Selection among Haploid Sporophytes for Resistance to Black Shank in Tobacco

Abstract

Black shank, caused by Phytophthora parasitica Dast var. nicotianae [Breda de Haan] Tucker, is a common disease of tobacco (Nicotinna tabacum L.). Selection for genetic resistance to black shank within an F1‐derived haploid population is more efficient than selection within an F2 diploid population. Our objectives were to identify black shank resistance in three segregating haploid tobacco populations and to verify that disease resistance assessed on haploids corresponded to that of doubled haploids (DHs).

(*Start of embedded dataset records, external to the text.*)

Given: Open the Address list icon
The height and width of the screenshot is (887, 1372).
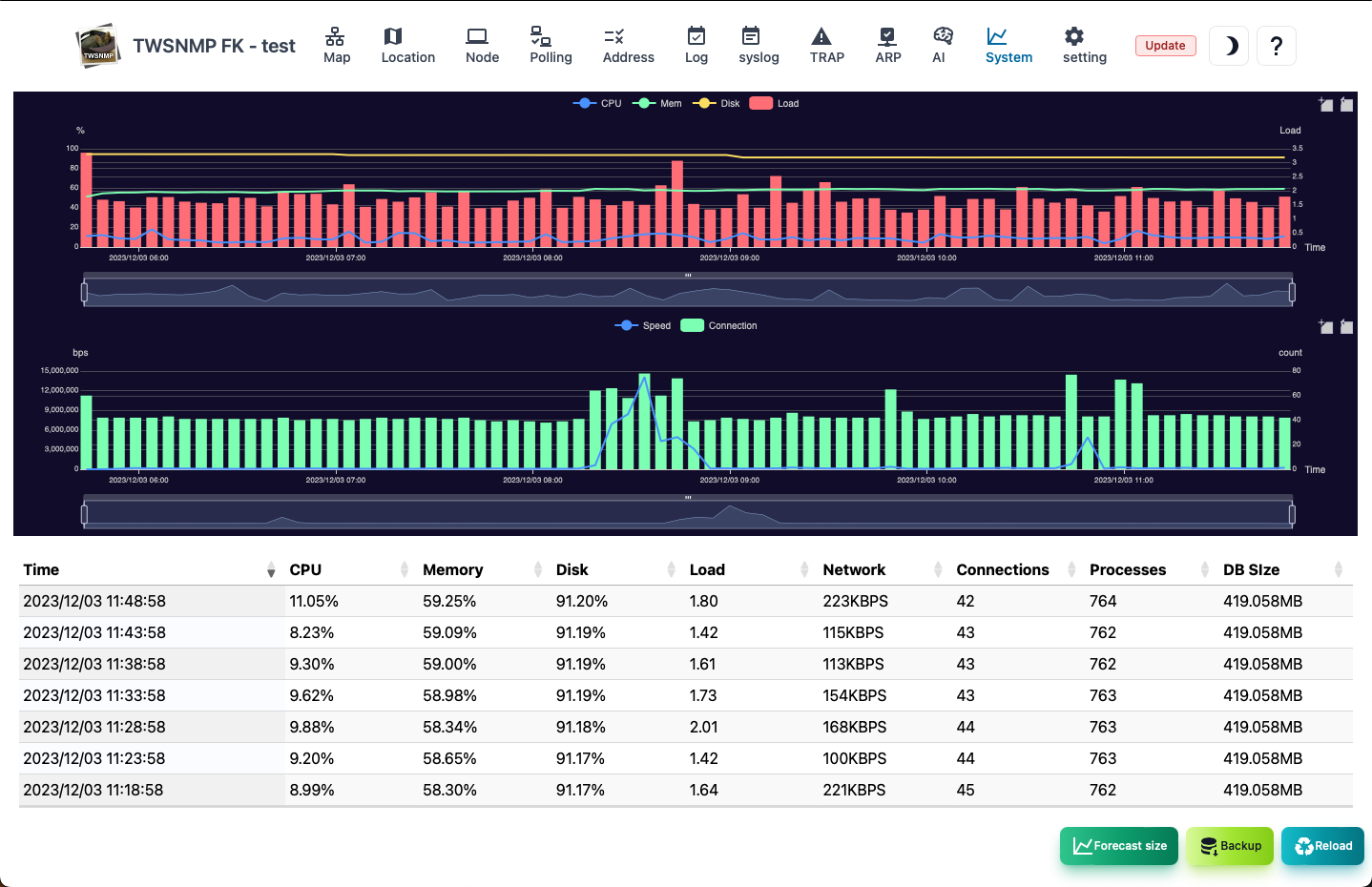Looking at the screenshot, I should click(x=614, y=36).
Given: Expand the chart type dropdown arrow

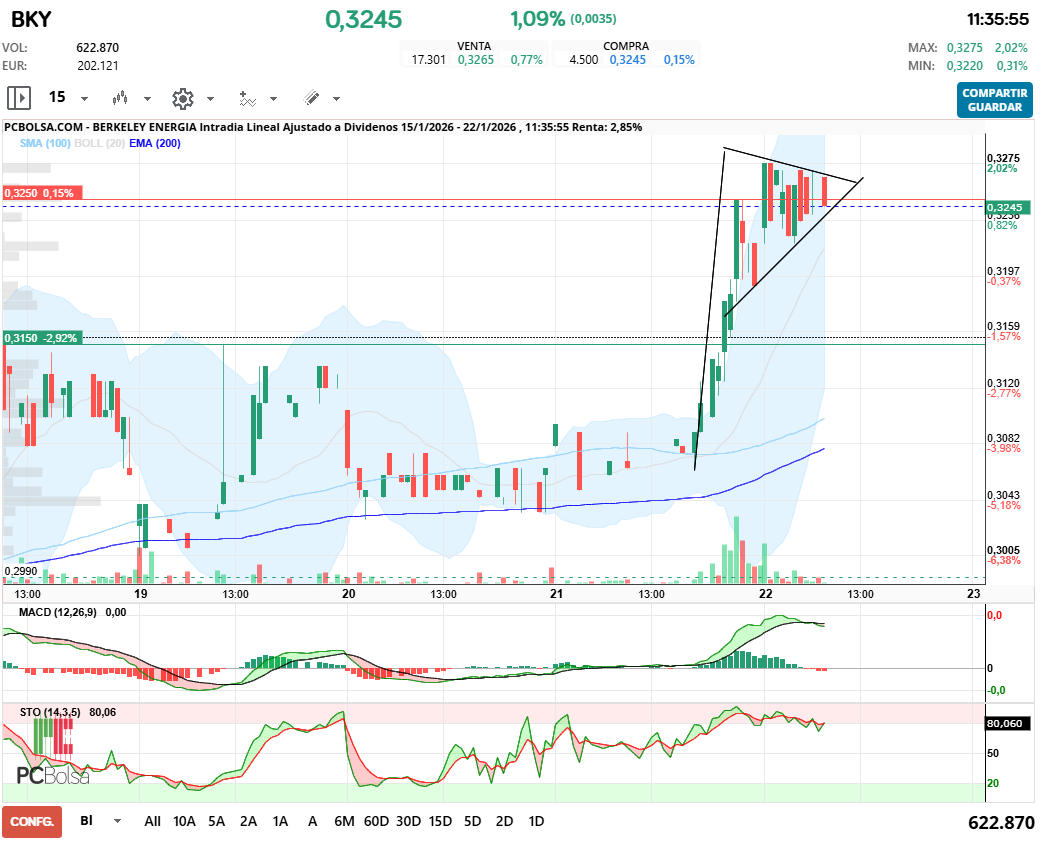Looking at the screenshot, I should [x=147, y=99].
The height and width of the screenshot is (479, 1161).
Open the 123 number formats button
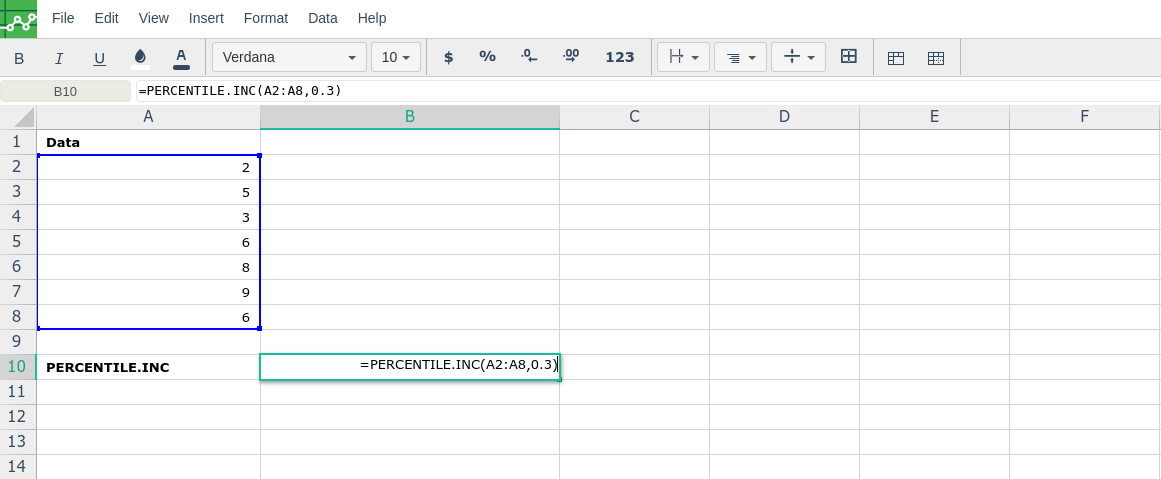tap(620, 57)
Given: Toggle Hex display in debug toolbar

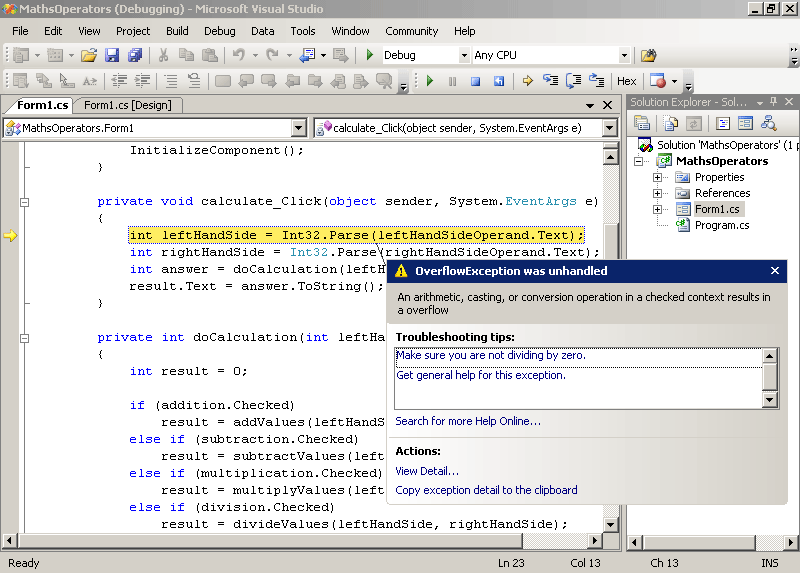Looking at the screenshot, I should [x=626, y=81].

Population 1 was derived from ‘McNair 944’ × ‘ZA 692’, Populations 2 from ‘Coker 371‐Gold’ (C 371‐G) × ‘K 326’, and Population 3 from ‘VA 509’ × breeding line MDH 410. Haploids were transplanted into a disease nursery and disease incidence was recorded weekly throughout the growing season. We observed segregation for resistance in all three haploid populations. Rescue and chromosome doubling was successful for 85% of selected haploids. In the flue‐cured populations (1 and 2), all but one selected haploid was resistant as a DH. Transgressive segregation for resistance was identified in Population 1. The resistance of a population produced by Intel‐mating Population 1 DHs was equal to that of McNair 944, the resistant parent. Resistance of Population 2 DHs derived from selected haploids was equal to that of C 371‐G, the resistant parent. Selected DHs from Population 2 were significantly more resistant than both K 326 and an unselected DH population derived from the same cross. In Population 3, the hurley population, differences between parents and among DHs were difficult to detect and should be assessed in multiple environments.